Río Largo. Socorristas en el noreste de Brasil se apresuraban este miércoles para llevar alimento y agua a residentes aislados y buscaban a personas desaparecidas, luego de que enormes inundaciones dejaron al menos 44 personas muertas y destruyeron poblados.

Días de fuertes lluvias en los estados de Alagoas y Pernambuco provocaron que los ríos desbordaran sus cuencas, rompieran diques, inundaran pueblos y dejaran a más de 40.000 personas sin hogar, dijeron funcionarios estatales de emergencias.

Soldados federales y socorristas estatales utilizaron este miércoles helicópteros y botes para llegar a pueblos aislados por las enormes inundaciones y entregar miles de alimentos y otros suministros enviados por el gobierno federal. La entrega de ayuda fue retrasada por la destrucción de muchas vías de ferrocarril y carreteras.

Funcionarios del estado de Alagoas dijeron que se ha reportado la desaparición de 600 personas, pero agregaron que la cifra se basa en estimaciones no verificadas de comunidades locales y podría ser menor.
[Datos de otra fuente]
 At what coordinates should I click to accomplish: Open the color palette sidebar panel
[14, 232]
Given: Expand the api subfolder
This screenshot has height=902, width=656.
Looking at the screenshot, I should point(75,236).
Rio Largo, uno de los pueblos más afectados en Alagoas, fue virtualmente borrado del mapa después de que una represa se rompió y el agua destruyó todo a su paso.

Una vía férrea retorcida, ruinas y lodo es todo lo que quedó del pueblo, donde residentes desesperados seguían buscando sobrevivientes en la mañana del miércoles.

"Vino con mucha fuerza, llevándose las casas del pueblo. El pueblo de Rio Largo está casi acabado", dijo Nelson Rodrigues de Franca, un residente del poblado en Alagoas.

Antonio da Silva dijo que tuvo suerte de escapar después de que su casa junto al río fue completamente destruida.

"Estoy aquí, gracias a Dios. Todo lo demás lo podemos resolver después. Estoy feliz de haber salido vivo", dijo.

El presidente Luiz Inácio Lula da Silva sostuvo una reunión de emergencia el martes y su Gobierno destinó 100 millones de reales (US$56 millones) para los esfuerzos de ayuda y envió 20.000 canastas de alimentos y bienes básicos a los dos estados, así como colchones y frazadas para los miles de desamparados.

Algunas zonas del noreste reportaron más de 40 centímetros de agua caída durante los últimos cuatro días y se prevé que las precipitaciones continúen en los próximos días, aumentando los temores de más daños.